This is, suffice to say, not an attitude that leads to positive long-term health, and it of course could not last. I never got burned out on doing Deadspin—just like I never get burned out on writing now—but I could see parts of the business I had no interest in (advertising rates, search engine optimization, traffic leaderboards, integration and synergy and all sorts of those other nonsense words) starting to creep in around the edges. I knew I wouldn’t be able to stave off the barbarians forever. So when Adam Moss offered me a job at New York magazine, then as now one of my favorite magazines in the world, I thought it would be a smart time to leave. I knew if I didn’t let go, I’d grip the reigns so tightly that it would lose what made the site special to me. I didn’t want to be an entrepreneur. I just wanted to write. I had grown too close to Deadspin, and I wasn’t interested in the cult of personality that the internet has a tendency to help fester: By the end of my run, I would write a post about anything, not even a good one, and the first few comments would all be some variation of “yeah! that’s awesome! Go get ‘em, Will!” Stay in that environment too long, you’ll turn into a sociopath. I needed to move on before it killed me. Besides: It’s never a bad idea to leave when people still like you. Because rarely do people like you.

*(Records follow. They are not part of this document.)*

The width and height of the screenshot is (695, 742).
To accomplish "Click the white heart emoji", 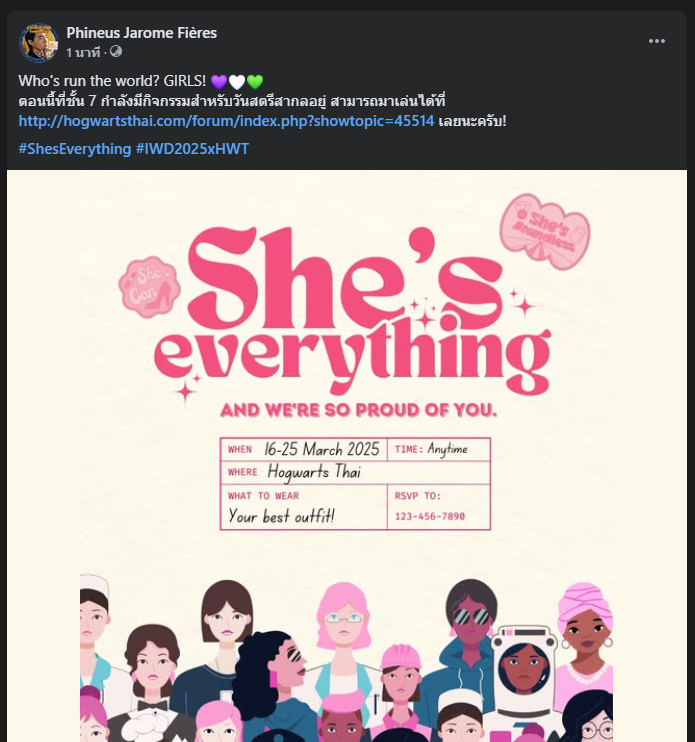I will [x=237, y=81].
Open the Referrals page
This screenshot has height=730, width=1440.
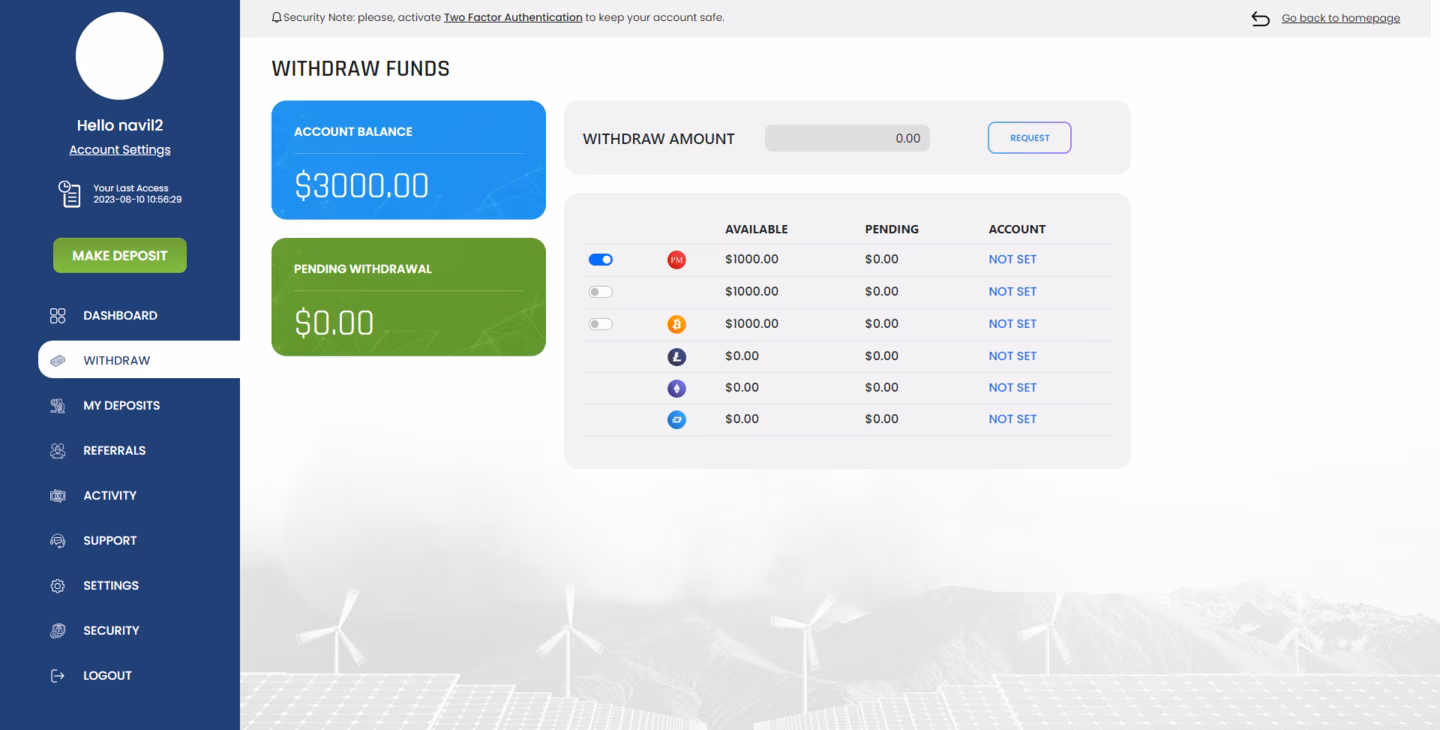pos(114,451)
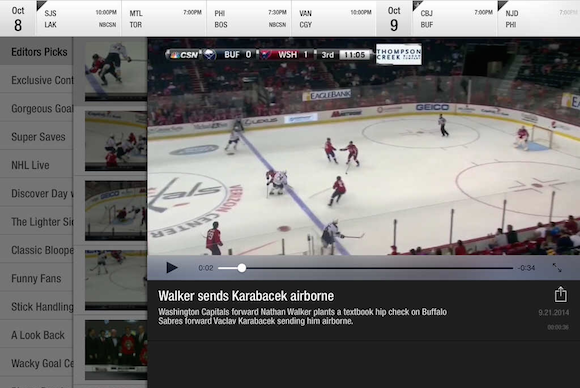Select the VAN vs CGY game
This screenshot has width=580, height=388.
point(334,18)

So I left. It has been more than 11 years since I left. Since I left, Deadspin has exploded, become even more massive and vital than I ever could have imagined. Every editor since me, from A.J. Daulerio to Tommy Craggs to Tim Marchman to Megan Greenwell to Barry Petchesky (to Dave McKenna!), put their own spin on the job, but all of them made it bigger and better. It was always disorienting to me when people would claim that the site had somehow gotten worse since I left: This was so plainly untrue that it was comical. The number of incredible people who have written for Deadspin blows my mind to this day. Jia Tolentino wrote for Deadspin! Charlie Pierce wrote for Deadspin! Tom Scocca worked for Deadspin! The scope of Deadspin in 2019 was so much more vast and ambitious than my meager brain could have ever conceived. It was smart, it was funny, and it was important. And it had so many different and exciting voices than a dopey Midwestern white guy who wouldn’t stop writing about Rick Ankiel and Woody Allen movies. I stopped being a person who had anything to do with Deadspin anymore, save for my annual end-of-year column, and just became a devoted fan. Deadspin evolved into, in all seriousness, one of the most compelling websites in the entire goddamned world.

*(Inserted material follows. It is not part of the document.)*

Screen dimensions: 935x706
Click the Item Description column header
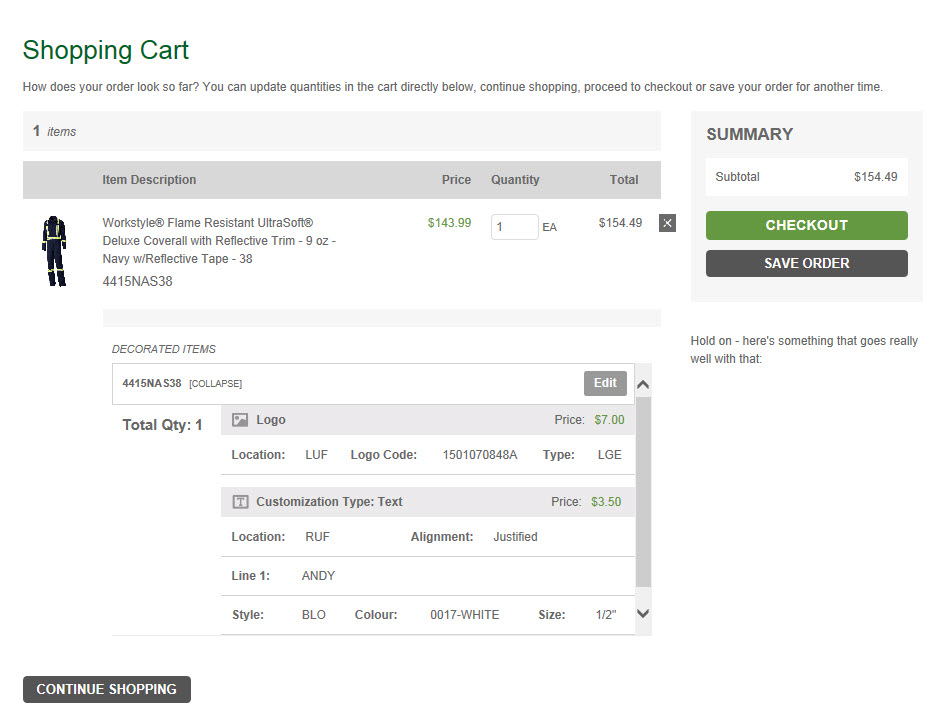point(149,180)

It of course couldn’t last. This last week, to see what these ghouls have done to Deadspin, has been distressing and exhausting and infuriating and, yeah, ultimately downright inspiring. Deadspin has always been its own island in an ocean raging out of control. The site was hugely popular and was the rare site that actually made a profit, but in the world of media, that never has anything to do with anything. The Hulk Hogan/Peter Thiel lawsuit pried it away from Gawker, which led to it being owned by Univision, which had money issues elsewhere and thus had to sell it to a venal private equity firm, who hired a unique gaggle of dipshits who were constitutionally dedicated to stepping on their own dicks. (It is difficult to destroy a beloved website in six months, which is how long it has been since Great Hill Partners bought the place, even if you are steadfastly trying. Yet here we are.) What happened this week, considering the way that staff was treated, was inevitable: There are newsrooms out there you can jerk around and screw with and get them to roll over, but Deadspin’s was never, ever going to be one of them. That staff went out fighting. They went out like warriors.

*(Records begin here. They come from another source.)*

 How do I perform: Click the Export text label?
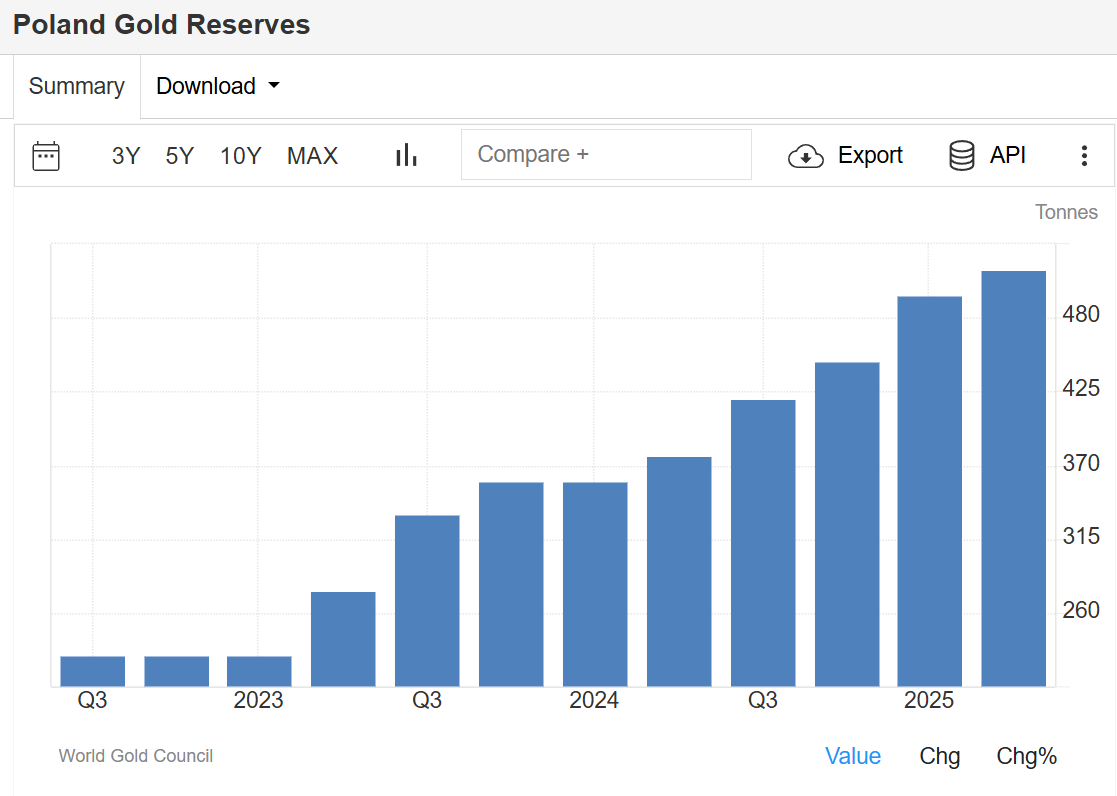870,156
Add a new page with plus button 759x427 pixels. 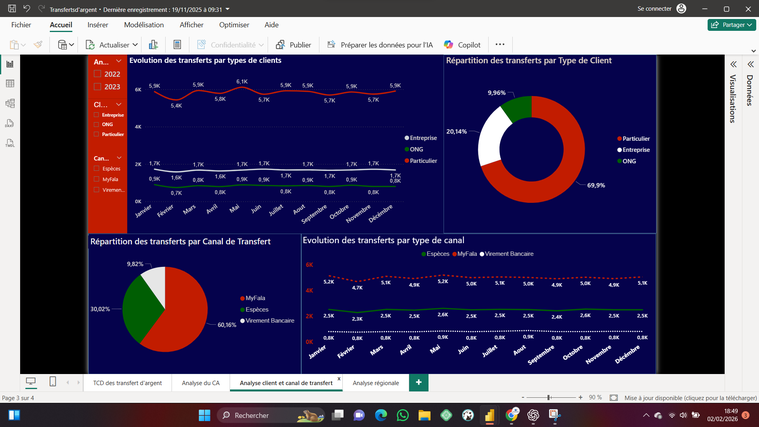pos(418,382)
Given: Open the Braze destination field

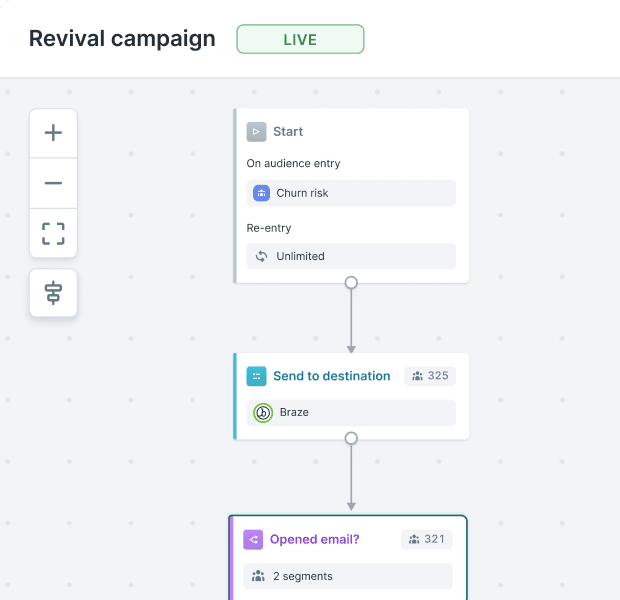Looking at the screenshot, I should [x=351, y=412].
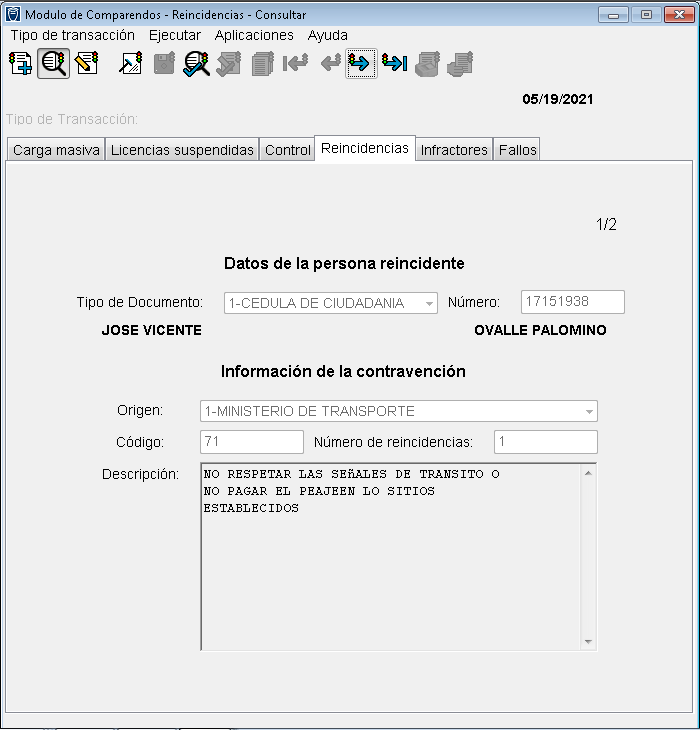The image size is (700, 730).
Task: Click the first record gray arrow icon
Action: click(x=295, y=64)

And now it’s gone. (And it’s gone. Do not ever look at the desiccated corpse roaming around over there and consider it anything resembling Deadspin.) It is much easier for me to deal with it being gone than it is for the staff that just left. It is theirs far, far more than it is mine. For years, in fact, I have been benefiting from their hard work: The better they made the site, the better “founder of Deadspin” looked in my bio, even though I had nothing to do with how good they were. I am used to seeing the thing I poured my blood into run by other people. It’s easier for me in that regard too: I got to see smart, qualified people turn it into something better. They will have no such good fortune.
It sucks. It sucks as a founder, it sucks as a journalist, it sucks as a reader, it sucks as a sports fan. It’s all so pointless and dumb.
But we’re still all so lucky. We’re lucky that a place like Deadspin existed. I’m lucky that we lived in a time that I got to shape it into what it was, and other people got to expand on that and make it so much more. I don’t know what would have happened had Deadspin never come along in my life. To hear the stories of people this week who had the same experience, people who said they found a community through Deadspin, or met their spouses through Deadspin, or needed Deadspin to get them during a particularly difficult time in their life, has been deeply moving. I was at a soccer game in Atlanta on Wednesday, and two guys recognized me at the bar, came up to me and said, “we’re really sorry about what’s happening over at Deadspin. That site has been a part of our lives for years.” We’re all a part of that community. That will always be what matters, even if those ghouls will never understand it.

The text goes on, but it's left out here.